* _Collected data_

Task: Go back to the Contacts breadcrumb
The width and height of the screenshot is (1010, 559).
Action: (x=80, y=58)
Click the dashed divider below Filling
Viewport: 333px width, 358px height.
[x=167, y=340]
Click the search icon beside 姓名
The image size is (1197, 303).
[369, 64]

* _Exercise requirements_
Set out the entries once more, word for word.

* _Task response_
Task: Go back to the Contacts breadcrumb
The width and height of the screenshot is (1010, 559).
Action: (x=80, y=58)
Click the dashed divider below Filling
Viewport: 333px width, 358px height.
[x=167, y=340]
Click the search icon beside 姓名
The image size is (1197, 303).
[369, 64]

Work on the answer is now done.